[THE TASK]
Count the lines of the material below that contain the string "pixels", treating uppercase and lowercase as different. Reply with the number alone.

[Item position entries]
--- --- ---
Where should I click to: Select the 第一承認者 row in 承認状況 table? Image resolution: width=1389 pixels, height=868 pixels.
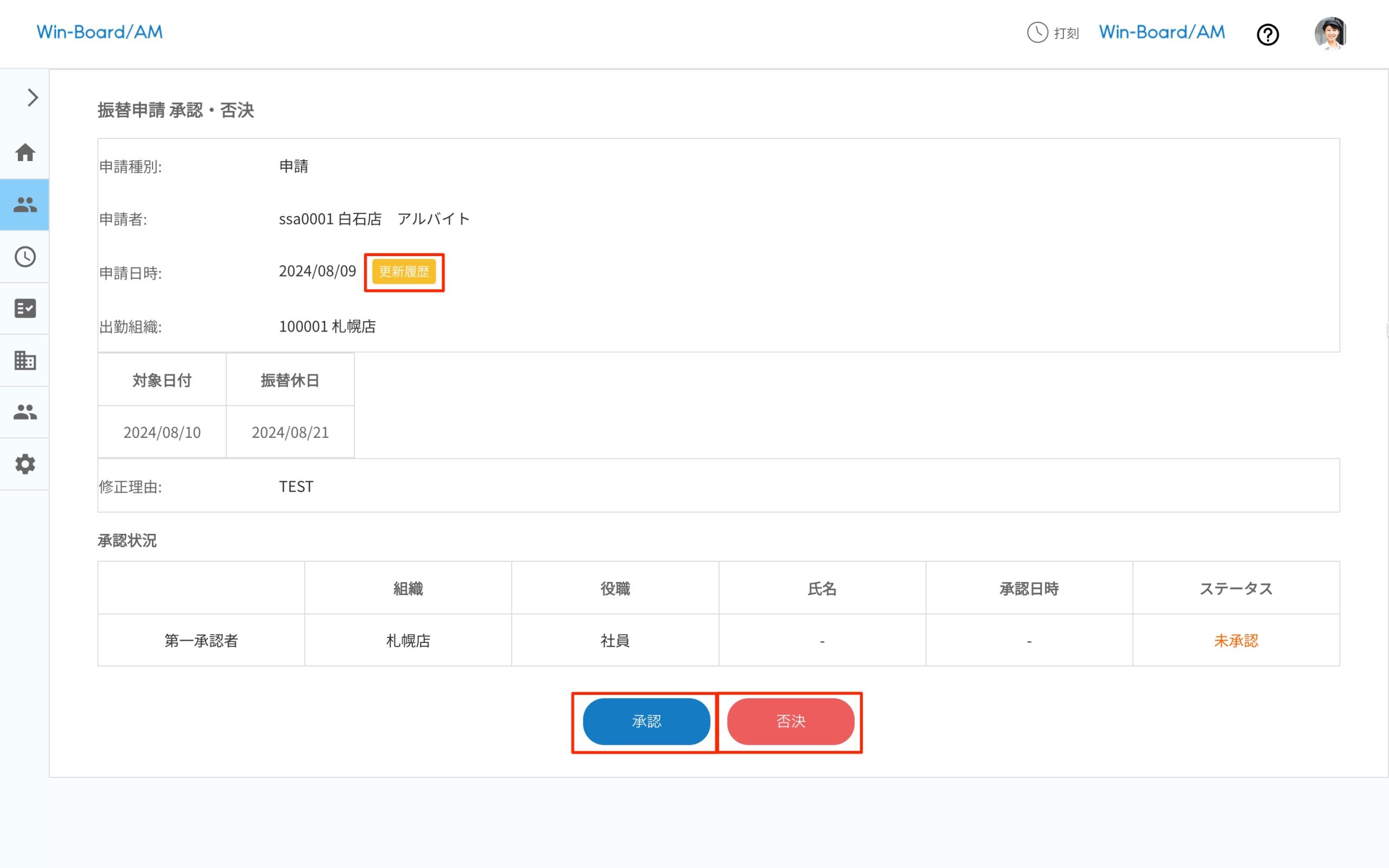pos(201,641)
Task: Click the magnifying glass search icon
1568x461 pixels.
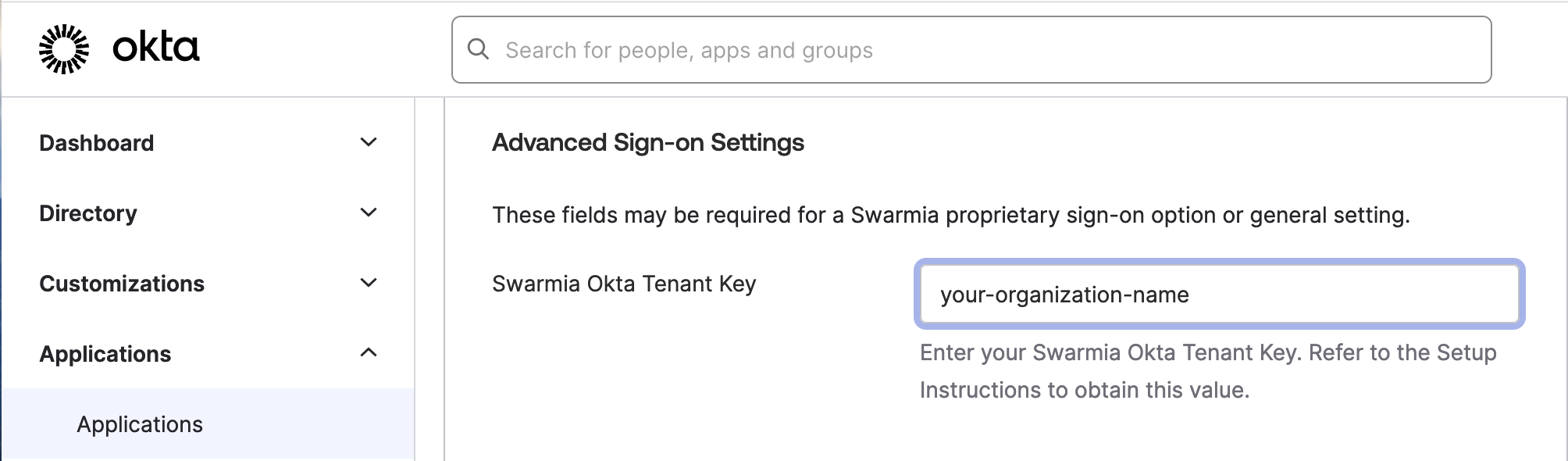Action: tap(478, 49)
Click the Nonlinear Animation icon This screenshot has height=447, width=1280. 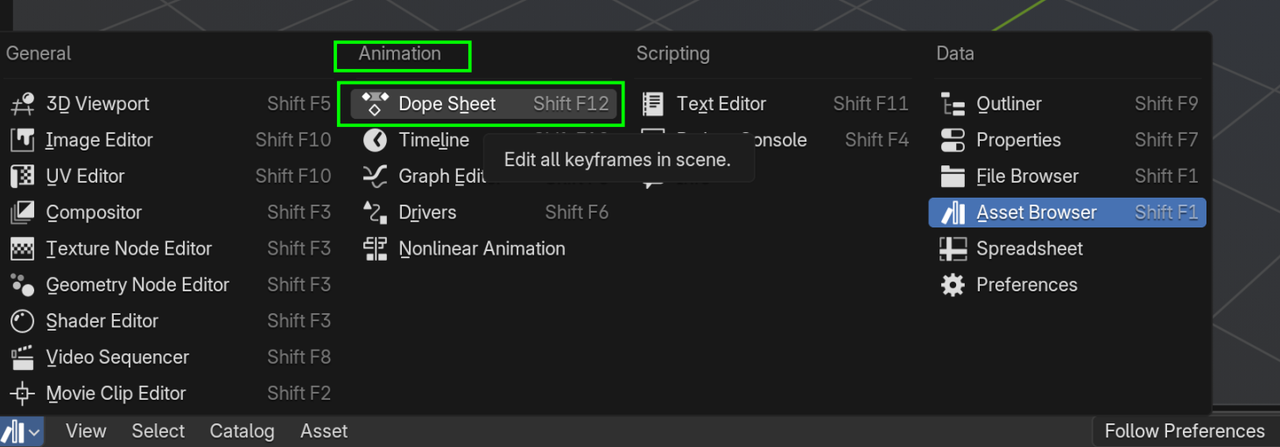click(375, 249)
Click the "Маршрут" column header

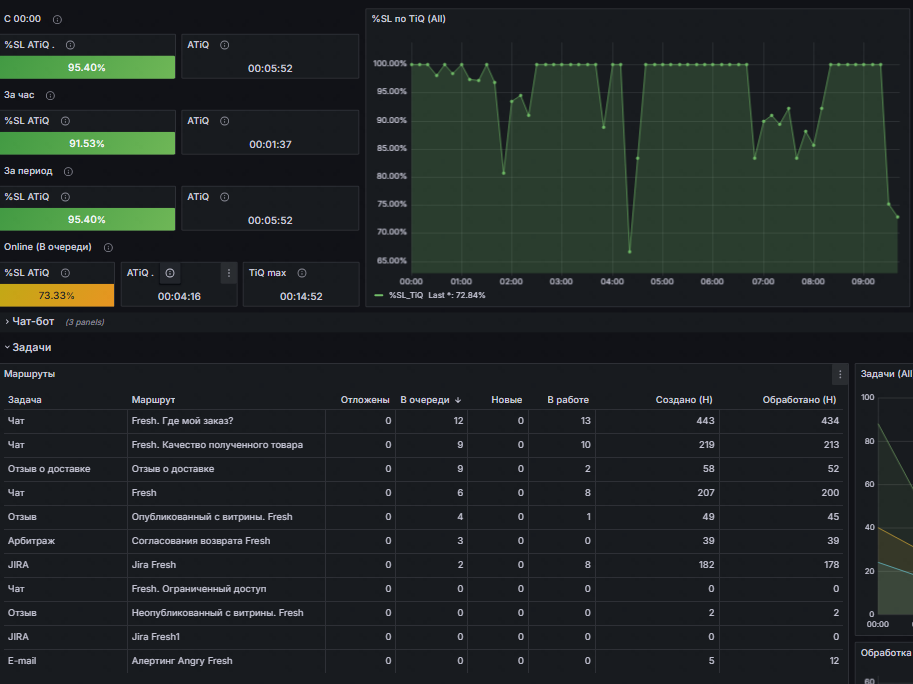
--- --- ---
[FULL OUTPUT]
2